• TASK DESCRIPTION
Write out the items word for word, starting with the very first line and going on through the line with "click(783, 258)", both included.

▼

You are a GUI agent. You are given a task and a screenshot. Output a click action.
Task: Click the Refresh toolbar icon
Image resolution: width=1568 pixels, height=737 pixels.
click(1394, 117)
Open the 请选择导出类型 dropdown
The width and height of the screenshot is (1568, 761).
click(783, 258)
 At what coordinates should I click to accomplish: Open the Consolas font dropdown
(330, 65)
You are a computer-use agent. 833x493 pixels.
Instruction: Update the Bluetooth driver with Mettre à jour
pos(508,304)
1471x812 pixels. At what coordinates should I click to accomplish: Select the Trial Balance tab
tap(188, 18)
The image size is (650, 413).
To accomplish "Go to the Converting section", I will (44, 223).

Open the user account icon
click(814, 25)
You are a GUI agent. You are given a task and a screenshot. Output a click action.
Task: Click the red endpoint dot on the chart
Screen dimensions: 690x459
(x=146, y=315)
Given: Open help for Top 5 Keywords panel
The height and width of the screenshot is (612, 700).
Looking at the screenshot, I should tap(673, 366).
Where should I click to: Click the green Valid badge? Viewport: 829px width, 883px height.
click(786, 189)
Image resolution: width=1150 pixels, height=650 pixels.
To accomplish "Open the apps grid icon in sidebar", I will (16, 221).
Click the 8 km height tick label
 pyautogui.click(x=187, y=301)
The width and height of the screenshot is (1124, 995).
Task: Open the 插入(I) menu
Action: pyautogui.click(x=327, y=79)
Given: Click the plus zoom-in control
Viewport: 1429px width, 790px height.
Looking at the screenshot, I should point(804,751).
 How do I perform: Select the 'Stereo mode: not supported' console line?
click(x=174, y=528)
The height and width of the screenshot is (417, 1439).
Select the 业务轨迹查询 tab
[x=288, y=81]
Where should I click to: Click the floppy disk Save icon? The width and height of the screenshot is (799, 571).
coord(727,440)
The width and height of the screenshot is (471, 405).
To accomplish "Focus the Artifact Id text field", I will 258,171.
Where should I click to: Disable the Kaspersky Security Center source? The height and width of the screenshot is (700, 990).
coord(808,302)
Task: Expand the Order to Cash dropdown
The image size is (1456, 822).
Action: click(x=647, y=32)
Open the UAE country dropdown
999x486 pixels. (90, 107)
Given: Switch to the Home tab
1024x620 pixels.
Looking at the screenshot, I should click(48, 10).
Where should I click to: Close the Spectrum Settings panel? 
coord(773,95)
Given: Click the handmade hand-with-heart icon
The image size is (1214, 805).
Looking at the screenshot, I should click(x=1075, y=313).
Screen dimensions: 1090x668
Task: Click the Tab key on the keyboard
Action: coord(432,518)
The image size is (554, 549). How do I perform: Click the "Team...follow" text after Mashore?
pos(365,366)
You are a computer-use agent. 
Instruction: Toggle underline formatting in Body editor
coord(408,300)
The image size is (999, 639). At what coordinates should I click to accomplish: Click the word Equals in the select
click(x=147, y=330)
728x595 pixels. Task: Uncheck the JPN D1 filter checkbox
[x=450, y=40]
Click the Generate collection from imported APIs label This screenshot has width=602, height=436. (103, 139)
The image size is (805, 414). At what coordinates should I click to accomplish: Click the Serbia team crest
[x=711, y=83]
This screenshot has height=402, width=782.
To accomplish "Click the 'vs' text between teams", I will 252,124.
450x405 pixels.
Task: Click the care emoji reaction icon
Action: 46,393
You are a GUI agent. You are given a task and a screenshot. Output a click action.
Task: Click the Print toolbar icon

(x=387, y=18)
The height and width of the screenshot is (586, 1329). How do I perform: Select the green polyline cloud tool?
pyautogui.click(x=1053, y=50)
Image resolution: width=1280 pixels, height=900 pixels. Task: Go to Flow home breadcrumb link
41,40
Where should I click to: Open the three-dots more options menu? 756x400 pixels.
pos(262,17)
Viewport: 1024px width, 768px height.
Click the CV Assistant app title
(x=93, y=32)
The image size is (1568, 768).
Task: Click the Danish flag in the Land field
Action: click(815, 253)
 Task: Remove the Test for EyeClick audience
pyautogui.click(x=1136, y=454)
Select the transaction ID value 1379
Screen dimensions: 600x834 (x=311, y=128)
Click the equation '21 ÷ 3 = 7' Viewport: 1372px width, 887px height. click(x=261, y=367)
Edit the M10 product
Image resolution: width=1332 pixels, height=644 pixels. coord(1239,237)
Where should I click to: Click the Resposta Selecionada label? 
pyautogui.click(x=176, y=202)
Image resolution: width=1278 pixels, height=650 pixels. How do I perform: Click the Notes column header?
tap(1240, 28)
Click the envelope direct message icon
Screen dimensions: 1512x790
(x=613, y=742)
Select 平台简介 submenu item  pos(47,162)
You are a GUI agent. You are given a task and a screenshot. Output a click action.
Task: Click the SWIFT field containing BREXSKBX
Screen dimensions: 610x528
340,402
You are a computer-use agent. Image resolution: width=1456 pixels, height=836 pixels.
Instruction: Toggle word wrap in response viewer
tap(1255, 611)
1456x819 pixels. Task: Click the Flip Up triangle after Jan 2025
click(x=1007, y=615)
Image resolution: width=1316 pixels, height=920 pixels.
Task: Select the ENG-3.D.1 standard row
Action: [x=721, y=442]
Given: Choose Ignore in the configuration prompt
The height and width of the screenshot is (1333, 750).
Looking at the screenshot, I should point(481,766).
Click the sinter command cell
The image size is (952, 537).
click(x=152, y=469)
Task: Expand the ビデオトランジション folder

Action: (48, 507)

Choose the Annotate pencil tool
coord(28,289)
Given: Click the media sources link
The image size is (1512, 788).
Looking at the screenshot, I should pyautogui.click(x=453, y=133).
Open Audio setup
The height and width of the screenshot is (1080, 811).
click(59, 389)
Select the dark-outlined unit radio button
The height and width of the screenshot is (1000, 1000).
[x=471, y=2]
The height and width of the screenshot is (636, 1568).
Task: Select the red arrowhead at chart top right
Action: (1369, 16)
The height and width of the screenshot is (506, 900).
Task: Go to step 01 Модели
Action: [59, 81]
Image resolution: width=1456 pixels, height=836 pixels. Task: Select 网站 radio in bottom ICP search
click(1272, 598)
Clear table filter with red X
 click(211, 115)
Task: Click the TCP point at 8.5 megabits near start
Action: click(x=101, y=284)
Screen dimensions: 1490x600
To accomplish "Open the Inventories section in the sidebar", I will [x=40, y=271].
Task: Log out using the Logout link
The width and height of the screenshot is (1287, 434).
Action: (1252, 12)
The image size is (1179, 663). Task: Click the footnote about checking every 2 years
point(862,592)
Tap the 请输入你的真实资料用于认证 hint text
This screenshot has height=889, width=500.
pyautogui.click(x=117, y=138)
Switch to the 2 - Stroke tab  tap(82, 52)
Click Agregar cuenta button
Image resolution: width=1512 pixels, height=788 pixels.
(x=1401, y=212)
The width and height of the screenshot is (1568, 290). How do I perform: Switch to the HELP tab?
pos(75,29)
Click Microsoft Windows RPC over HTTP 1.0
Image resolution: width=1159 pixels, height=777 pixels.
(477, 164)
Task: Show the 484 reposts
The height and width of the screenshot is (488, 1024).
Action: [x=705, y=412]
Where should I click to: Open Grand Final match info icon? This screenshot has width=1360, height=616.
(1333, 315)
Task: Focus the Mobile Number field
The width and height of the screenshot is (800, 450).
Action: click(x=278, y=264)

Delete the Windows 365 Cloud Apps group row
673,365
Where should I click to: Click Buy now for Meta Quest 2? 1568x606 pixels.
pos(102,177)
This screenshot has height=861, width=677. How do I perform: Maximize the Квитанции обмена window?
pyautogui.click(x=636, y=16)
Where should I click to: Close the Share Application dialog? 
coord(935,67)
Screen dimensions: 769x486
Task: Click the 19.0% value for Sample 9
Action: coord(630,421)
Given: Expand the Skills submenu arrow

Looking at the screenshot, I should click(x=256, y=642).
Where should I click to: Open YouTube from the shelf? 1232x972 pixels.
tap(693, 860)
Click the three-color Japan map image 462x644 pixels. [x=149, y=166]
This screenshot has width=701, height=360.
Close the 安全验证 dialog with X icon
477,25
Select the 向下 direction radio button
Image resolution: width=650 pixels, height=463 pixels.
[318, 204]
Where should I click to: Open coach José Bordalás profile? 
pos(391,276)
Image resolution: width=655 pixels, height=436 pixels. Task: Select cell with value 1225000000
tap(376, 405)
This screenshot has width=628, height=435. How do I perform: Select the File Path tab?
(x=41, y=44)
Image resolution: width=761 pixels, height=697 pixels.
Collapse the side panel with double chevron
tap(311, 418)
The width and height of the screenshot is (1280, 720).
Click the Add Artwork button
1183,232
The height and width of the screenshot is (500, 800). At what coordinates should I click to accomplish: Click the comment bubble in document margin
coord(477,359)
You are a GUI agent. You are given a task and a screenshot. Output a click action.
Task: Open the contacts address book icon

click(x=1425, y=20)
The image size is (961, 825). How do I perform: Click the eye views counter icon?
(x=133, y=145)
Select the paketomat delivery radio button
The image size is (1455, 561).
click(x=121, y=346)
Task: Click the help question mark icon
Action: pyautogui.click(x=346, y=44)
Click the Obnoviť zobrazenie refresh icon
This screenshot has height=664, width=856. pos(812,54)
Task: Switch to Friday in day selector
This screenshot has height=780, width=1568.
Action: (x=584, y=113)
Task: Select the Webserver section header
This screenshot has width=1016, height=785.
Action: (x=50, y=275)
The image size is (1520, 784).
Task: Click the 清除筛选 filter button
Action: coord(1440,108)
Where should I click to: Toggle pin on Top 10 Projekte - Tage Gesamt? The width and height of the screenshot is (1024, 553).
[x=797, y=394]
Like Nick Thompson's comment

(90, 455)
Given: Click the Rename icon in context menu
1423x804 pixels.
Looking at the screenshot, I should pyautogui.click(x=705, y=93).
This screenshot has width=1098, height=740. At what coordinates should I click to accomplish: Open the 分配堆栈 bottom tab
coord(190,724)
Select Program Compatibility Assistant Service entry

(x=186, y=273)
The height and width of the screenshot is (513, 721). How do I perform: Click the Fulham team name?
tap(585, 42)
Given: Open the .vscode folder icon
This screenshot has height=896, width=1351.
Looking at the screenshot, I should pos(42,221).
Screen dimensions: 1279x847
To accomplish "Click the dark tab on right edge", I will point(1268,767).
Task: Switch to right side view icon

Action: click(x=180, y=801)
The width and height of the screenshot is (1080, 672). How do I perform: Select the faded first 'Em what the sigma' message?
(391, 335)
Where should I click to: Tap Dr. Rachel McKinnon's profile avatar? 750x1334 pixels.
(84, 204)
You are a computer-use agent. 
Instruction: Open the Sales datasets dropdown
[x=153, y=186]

▲

• OUTPUT OF THE EXERCISE
You are a GUI agent. You are given a task and a screenshot. Output a click action.
Task: Click the Refresh toolbar icon
Image resolution: width=1568 pixels, height=737 pixels.
click(1394, 117)
Open the 请选择导出类型 dropdown
The width and height of the screenshot is (1568, 761).
click(783, 258)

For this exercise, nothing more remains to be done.